--- START ---

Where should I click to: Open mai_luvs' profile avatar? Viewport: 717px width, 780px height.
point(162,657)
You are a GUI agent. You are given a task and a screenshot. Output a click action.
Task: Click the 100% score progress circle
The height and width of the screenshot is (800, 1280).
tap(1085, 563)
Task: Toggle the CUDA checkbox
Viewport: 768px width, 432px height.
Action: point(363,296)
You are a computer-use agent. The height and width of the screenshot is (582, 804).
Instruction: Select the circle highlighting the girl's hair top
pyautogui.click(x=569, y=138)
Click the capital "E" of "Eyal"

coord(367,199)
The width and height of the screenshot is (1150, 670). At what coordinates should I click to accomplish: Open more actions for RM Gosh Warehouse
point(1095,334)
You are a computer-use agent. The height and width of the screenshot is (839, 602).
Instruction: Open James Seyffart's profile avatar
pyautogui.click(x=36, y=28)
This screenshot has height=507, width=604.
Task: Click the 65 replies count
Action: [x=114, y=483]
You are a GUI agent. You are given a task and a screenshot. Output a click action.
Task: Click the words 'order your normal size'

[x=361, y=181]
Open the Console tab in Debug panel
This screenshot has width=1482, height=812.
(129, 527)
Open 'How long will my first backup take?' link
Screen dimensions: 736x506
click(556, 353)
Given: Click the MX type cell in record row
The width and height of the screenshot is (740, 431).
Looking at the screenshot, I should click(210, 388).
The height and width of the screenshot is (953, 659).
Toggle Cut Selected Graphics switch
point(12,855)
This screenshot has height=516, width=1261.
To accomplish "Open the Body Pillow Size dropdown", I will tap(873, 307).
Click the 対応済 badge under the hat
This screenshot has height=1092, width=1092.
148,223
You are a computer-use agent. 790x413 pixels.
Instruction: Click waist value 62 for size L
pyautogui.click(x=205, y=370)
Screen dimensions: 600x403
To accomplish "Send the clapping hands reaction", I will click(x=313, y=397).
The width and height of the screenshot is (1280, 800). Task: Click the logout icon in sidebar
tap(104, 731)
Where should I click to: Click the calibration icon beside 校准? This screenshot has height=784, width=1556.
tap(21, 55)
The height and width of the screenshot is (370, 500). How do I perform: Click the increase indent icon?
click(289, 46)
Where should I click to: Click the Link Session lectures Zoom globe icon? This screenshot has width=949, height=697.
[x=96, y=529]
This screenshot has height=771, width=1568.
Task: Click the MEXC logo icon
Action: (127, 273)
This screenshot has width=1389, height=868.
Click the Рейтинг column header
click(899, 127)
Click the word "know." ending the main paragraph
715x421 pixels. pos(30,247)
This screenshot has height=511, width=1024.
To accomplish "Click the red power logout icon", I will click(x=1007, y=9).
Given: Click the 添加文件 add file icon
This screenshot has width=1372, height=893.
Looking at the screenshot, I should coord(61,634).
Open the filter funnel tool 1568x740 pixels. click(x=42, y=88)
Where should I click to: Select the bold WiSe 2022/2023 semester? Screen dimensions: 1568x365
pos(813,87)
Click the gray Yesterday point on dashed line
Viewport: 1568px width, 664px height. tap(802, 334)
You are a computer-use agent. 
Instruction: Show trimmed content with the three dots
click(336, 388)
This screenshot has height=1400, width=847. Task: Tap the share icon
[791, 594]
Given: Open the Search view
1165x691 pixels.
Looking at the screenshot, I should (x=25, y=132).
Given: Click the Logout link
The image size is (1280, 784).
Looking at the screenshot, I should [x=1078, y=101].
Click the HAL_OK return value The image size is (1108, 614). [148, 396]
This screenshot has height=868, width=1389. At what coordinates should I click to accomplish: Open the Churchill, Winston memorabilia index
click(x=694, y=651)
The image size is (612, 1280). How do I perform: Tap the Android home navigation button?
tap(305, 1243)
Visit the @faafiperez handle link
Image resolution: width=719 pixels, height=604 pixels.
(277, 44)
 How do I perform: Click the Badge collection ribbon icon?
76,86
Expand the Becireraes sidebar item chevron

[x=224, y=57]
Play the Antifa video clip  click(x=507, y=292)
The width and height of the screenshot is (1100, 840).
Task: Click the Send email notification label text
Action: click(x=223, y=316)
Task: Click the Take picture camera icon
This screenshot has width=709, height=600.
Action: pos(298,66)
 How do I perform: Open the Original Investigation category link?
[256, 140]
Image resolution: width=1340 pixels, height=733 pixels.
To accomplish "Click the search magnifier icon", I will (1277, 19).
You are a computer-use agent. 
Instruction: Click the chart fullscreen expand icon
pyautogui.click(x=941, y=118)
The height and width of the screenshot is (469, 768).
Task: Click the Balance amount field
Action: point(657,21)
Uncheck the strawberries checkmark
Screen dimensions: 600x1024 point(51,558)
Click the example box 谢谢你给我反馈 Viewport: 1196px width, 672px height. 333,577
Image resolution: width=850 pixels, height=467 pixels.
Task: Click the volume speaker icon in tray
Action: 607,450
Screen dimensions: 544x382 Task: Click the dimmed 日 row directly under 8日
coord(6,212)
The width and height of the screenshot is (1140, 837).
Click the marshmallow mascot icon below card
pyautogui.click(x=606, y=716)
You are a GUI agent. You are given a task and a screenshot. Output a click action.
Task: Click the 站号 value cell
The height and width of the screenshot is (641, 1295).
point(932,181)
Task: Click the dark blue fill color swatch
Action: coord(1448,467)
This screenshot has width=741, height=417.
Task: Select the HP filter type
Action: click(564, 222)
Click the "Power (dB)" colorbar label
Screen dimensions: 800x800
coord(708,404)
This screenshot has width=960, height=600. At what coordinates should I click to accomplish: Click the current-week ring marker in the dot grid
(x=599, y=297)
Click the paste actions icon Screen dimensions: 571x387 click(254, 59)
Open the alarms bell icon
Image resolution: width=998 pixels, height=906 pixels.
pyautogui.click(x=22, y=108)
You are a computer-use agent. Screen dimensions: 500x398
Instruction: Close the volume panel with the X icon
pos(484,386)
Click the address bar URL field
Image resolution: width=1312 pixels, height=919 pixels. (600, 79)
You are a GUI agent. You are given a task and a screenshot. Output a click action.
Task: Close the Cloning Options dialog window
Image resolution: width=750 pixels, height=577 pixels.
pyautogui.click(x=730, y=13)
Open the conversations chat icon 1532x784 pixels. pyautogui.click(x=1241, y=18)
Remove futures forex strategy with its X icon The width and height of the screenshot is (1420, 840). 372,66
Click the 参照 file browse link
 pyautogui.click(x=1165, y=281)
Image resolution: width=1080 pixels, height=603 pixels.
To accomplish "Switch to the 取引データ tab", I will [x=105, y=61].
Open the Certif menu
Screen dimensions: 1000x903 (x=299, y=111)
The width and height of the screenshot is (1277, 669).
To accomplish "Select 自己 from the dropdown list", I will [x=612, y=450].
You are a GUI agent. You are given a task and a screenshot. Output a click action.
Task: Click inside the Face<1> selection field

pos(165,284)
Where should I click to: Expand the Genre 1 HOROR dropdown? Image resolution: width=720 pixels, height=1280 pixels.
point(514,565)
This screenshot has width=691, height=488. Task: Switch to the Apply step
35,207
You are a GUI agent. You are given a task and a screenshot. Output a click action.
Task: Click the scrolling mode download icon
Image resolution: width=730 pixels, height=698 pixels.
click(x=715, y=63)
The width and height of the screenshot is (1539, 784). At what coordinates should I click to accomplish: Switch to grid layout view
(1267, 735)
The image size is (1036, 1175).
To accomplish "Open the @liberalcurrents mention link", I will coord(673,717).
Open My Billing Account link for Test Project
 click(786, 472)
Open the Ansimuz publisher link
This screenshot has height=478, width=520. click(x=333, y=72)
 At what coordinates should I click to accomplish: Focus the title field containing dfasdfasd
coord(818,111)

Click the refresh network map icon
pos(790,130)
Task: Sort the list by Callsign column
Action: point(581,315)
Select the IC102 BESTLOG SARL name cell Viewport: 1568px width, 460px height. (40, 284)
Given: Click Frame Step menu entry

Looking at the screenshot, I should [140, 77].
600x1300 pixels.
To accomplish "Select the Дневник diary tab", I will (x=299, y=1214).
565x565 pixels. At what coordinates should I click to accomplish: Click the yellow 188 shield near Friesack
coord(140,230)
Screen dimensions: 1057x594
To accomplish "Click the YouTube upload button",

--- END ---

Look through the entries above; copy every line holding the string "cell".

Answer space »
Given: Click the MX type cell in record row
Task: Click the 站号 value cell
Select the IC102 BESTLOG SARL name cell Viewport: 1568px width, 460px height. (40, 284)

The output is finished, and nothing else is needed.